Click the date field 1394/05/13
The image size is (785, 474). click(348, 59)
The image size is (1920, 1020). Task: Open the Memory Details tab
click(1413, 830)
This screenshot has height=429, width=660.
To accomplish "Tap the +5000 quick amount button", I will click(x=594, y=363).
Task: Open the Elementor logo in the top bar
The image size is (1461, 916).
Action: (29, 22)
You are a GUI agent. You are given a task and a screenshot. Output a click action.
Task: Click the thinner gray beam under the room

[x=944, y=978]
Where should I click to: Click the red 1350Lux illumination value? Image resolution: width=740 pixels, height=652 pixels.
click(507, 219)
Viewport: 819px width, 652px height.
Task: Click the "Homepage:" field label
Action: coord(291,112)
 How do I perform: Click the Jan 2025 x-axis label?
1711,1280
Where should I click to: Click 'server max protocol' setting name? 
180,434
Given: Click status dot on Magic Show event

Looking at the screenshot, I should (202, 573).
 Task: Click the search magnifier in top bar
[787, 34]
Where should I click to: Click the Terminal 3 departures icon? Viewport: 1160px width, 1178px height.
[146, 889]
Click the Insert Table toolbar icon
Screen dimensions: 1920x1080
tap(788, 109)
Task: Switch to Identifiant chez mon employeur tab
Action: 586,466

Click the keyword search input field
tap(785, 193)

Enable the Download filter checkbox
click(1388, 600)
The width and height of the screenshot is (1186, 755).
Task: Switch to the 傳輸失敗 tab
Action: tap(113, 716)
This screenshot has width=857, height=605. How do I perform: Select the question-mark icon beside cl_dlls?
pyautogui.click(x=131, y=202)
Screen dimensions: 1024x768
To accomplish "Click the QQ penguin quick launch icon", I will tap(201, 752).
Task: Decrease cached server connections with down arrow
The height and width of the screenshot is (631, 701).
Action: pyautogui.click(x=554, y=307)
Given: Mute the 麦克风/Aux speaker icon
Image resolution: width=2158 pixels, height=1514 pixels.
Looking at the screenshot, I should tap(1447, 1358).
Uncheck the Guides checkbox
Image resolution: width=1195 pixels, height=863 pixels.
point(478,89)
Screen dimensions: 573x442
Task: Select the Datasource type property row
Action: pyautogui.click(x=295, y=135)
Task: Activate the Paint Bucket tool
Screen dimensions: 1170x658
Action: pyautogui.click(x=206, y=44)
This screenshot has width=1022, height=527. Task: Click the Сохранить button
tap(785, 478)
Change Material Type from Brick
.....
Can you copy out everything from the line containing "This screenshot has width=1022, height=527." down to the end of the material, requests included, adding 77 to every coordinate in the answers?

### [RESULT FOR THIS TASK]
This screenshot has width=1022, height=527. Task: Click the Сохранить button
tap(862, 555)
Change Material Type from Brick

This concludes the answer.